Severus hesitated. "Your parents back?"
"Nope. A home and a family. I never could mourn my parents right . . . I had no memories of them. But I did of all my friends . . . and you. And I mourned what could have been. If only you had lived."
"Then . . . you do understand."
"No. But I tried to." He stroked the child's silky black hair. "Don't shut me out, Sev. You trusted me once. Won't you again?"
"Yes," Severus cried, and then he told Harry of his memories and they both hugged each other and wept for what had been.
That was how Ginny found them a moment later, as she carried a sleeping Indigo back to her cot. "Sevvy, I'm so sorry-!" she began, coming over to them. "I forgot and I . . . let my temper run away with me and I didn't bother to ask why . . ."
"I know. But it's all right. You saw what I wanted you to see," Severus said simply. Then he added, "Unless you're expecting again?"
"Wretch!
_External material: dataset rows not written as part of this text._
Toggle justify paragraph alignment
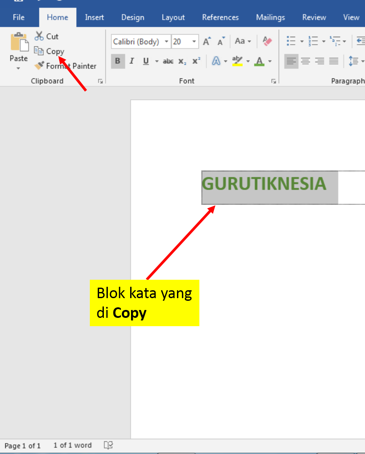365x454 pixels. click(333, 61)
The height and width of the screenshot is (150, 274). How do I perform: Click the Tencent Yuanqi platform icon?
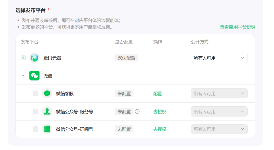tap(34, 58)
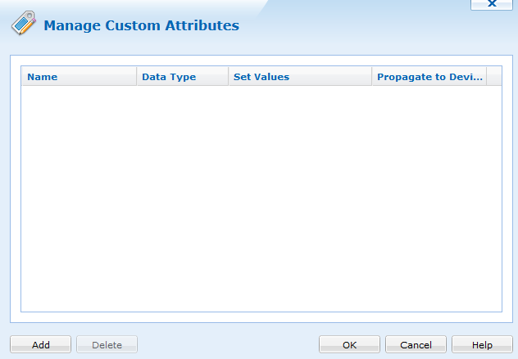Click the custom attributes tag icon

coord(23,25)
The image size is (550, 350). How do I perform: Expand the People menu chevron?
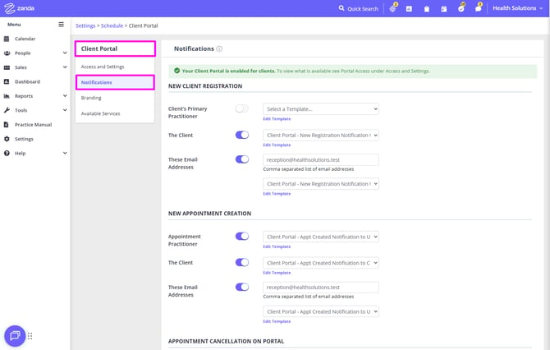click(64, 53)
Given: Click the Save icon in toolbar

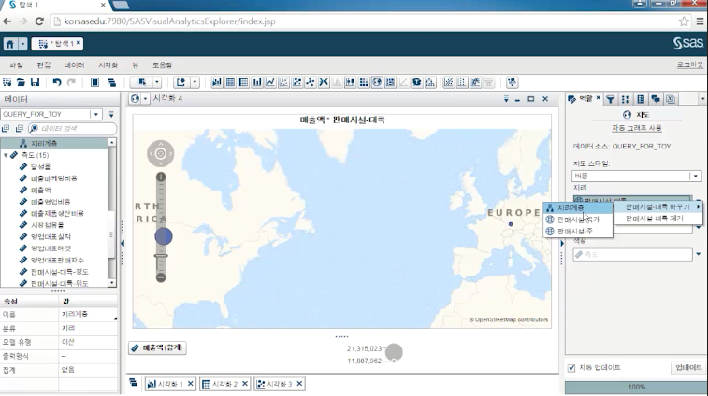Looking at the screenshot, I should [35, 82].
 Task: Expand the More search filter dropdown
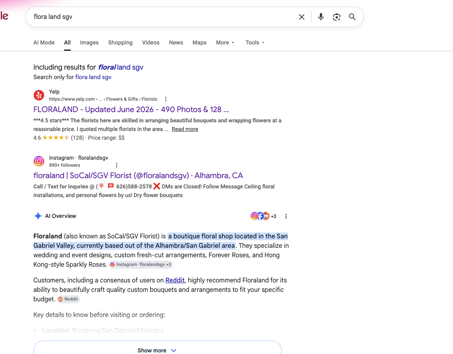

I am not!" Ginny cried. She pretended to swat him one. Then she teared up. "I'm just a stupid impulsive redhead with a temper."
"But we love you anyway, dear," Harry said, then he hugged Ginny to them as well. "And we'll always remember."
Then they all cried some more, but these were not tears of remorse or regret, they were tears that soothed and healed, as they recalled the cost of all they had done and the price they had paid to be free from darkness once and for all. It was a different kind of Victory Day this year, but no less poignant for it's absentmindedness.
A/N: Yes, i know I've been updating this story a lot, but it's how the Muse is flowing. I'll try and update Common Interests next. Also, I haven't forgotten Sirius here, but his reaction and death were somewhat different from Sev's, so I chose to detail that later on.